Técnicas alternativas: lo que realmente funciona
Junto a los fármacos, los enfoques alternativos o complementarios se han hecho cada vez más populares en los últimos años, a menudo elegidos por quienes buscan una vía menos medicalizada o desean reforzar su motivación.
Entre ellos, el mindfulness y la meditación están ganando terreno: ayudan a reconocer las ganas de fumar sin reaccionar automáticamente, trabajando la conciencia y la gestión del estrés, que es uno de los principales desencadenantes de la adicción. La hipnosis también se utiliza en algunos casos, pero con resultados muy variables: puede funcionar bien en personas especialmente receptivas, pero no tiene la misma evidencia sólida que otros enfoques.
Más debatido es el papel del cigarrillo electrónico. Para algunos fumadores, representa una fase de transición útil porque mantiene el acto reduciendo, al menos en parte, la exposición a las sustancias más nocivas. Sin embargo, no está exento de riesgos y no se considera una solución definitiva, hasta el punto de que su uso sigue siendo objeto de debate en la comunidad científica.
Por último, también están creciendo rápidamente las soluciones digitales: apps y programas online que acompañan día a día a quienes quieren dejar de fumar, con recordatorios, seguimiento de los progresos y apoyo motivacional. Herramientas útiles, sobre todo para mantener la constancia y la concienciación a lo largo del tiempo.
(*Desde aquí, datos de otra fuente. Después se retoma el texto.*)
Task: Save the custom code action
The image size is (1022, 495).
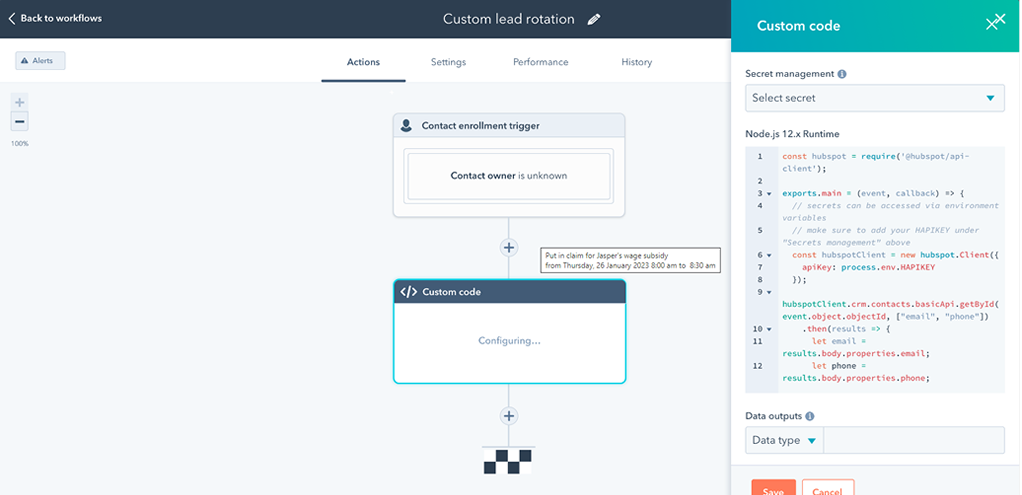Action: pyautogui.click(x=773, y=489)
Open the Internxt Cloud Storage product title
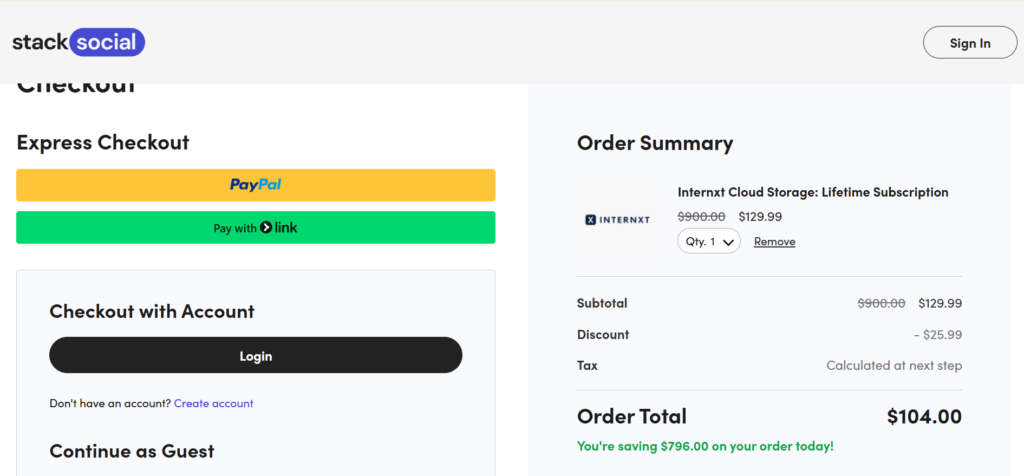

La cuestión, sin embargo, sigue siendo la misma: ninguna de estas técnicas garantiza por sí sola resultados comparables a los de un curso estructurado. Las pruebas más sólidas indican que el verdadero salto cualitativo se produce cuando se combinan varios enfoques, adaptados a las características y necesidades de cada persona.